Many physiological functions change with age. Adrenal function shows a dramatic ontological pattern that includes both adrenarche during childhood and adrenopause during the senescent years. There can be no doubt that adrenarche causes phenotypic changes. These include growth of axillary and other body hair, increased sebaceous gland secretion, altered body odor, and thickening and pigmentation of the skin. The phenotypic features of adrenopause are less well chronicled, possibly because adrenopause occurs over decades (starting at age 25 years) whereas adrenarche happens over a few years (typically from ages 7-9 years). The results of this study suggest that the increased abdominal adiposity so typical of advancing age is at least partly caused by a decline in the adrenal secretion of the androgenic hormone, DHEA. The exact mechanisms by which DHEA exerts its impact is still a subject of conjecture, although Villareal et al suggest that DHEA activates the peroxisome proliferator-activated receptor alpha (PPAR ), a transcription factor that regulates fatty acid transport proteins that facilitate fatty acid entry into cells and enzymes involved in the oxidation of fatty acids. In other words, DHEA modifies fundamental metabolic pathways in a way that favors fat oxidation and reduces fat deposition.

When these changes occur as part of the tightly orchestrated ontological script that gates the aging process, they are deemed physiological, but that does not necessarily mean they are always desirable. Perhaps we should think of adrenopause as hastening what could be viewed as the "metabolic syndrome of aging." And just as we have medicalized many processes associated with aging, such as osteoporosis, cognitive decline, and menopause, we are now looking to retard other aspects of the aging process by safe and feasible means. I should point out that the "we" in the above sentence does not refer to the medical or pharmaceutical industries, but to the American public. DHEA, a powerful hormone, is classified as a food supplement for FDA purposes and is sold over the counter. Given that it is a biological agent, it cannot be patented, so there is little pharmaceutical house interest in it.
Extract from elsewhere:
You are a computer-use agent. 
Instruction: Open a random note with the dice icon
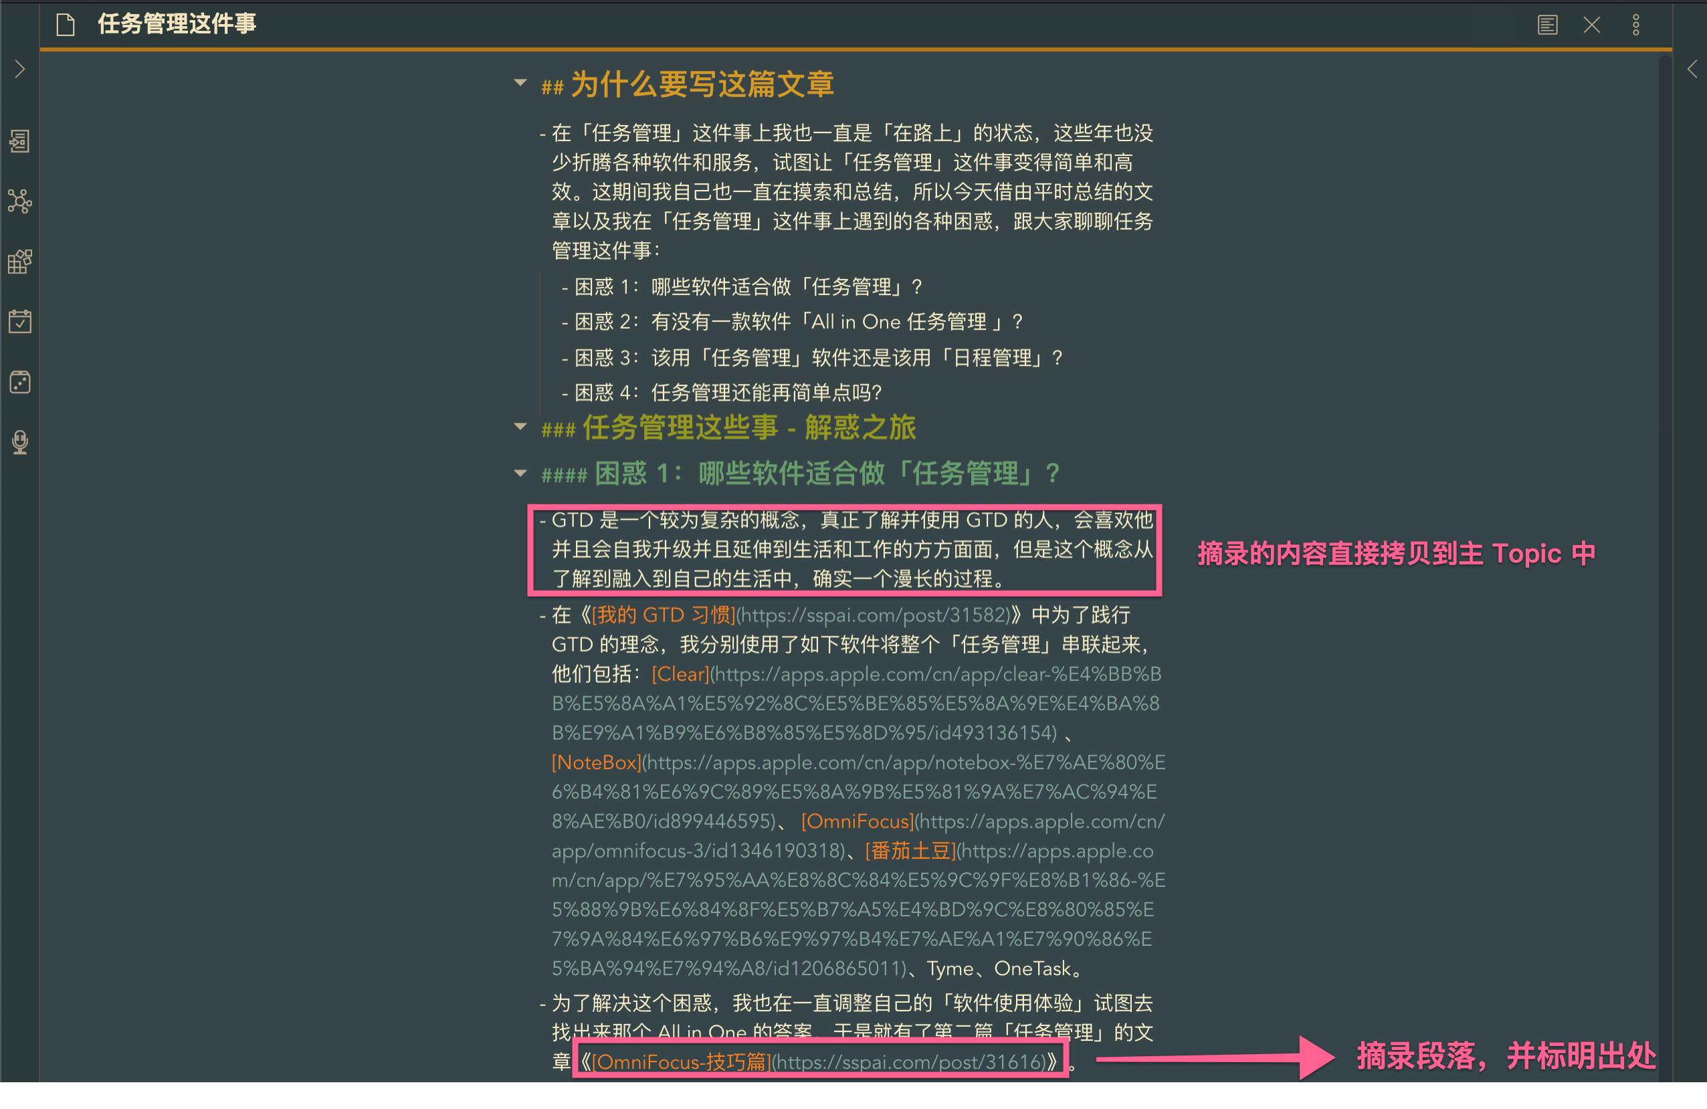tap(19, 382)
The study does not describe in detail the phenotypic or cosmetic side effects found with DHEA use in this population, but previous studies by other groups have shown that chronic DHEA use can cause androgenic side effects in women, including acne, accelerated balding, or facial hair growth in women. Other studies have suggested that DHEA improves libido, muscle mass, and energy level in those older than age 70 years, but not in perimenopausal women. DHEA can be obtained from many sources, including compounding pharmacies. I would strongly caution against using dessicated bovine adrenal as the source, as this preparation carries the risk of biological contaminants, including prion disease. Of course, medications sold as food supplements are not held to good manufacturing practices, so the quality and uniformity of over-the-counter preparations cannot be guaranteed.

Compounding pharmacies also can prepare a topical preparation. If one administers DHEA, it is best to monitor serum DHEAS levels before and after to ensure that levels are low before instituting therapy and that the levels do not rise above physiological levels after chronic use. Testosterone and estradiol circulate in nanogram and picogram quantities, but DHEAS circulates in the milligram range, so the assays available to monitor levels are robust and reliable. DHEAS has a long half-life and therefore lacks a circadian pattern and can be measured at any time of day.

In summary, DHEA is yet another of the many agents being studied for use in retarding the physiological consequences of aging. Patent opportunities notwithstanding, as the American public grays, there will be increasing demand for nutraceuticals that have promise and appear safe. We can only hope that the hype will be constrained by proactive clinical investigation.

Sarah L. Berga, MD, James Robert McCord Professor and Chair, Department of Gynecology and Obstetrics, Emory University School of Medicine, is Associate Editor for OB/GYN Clinical Alert.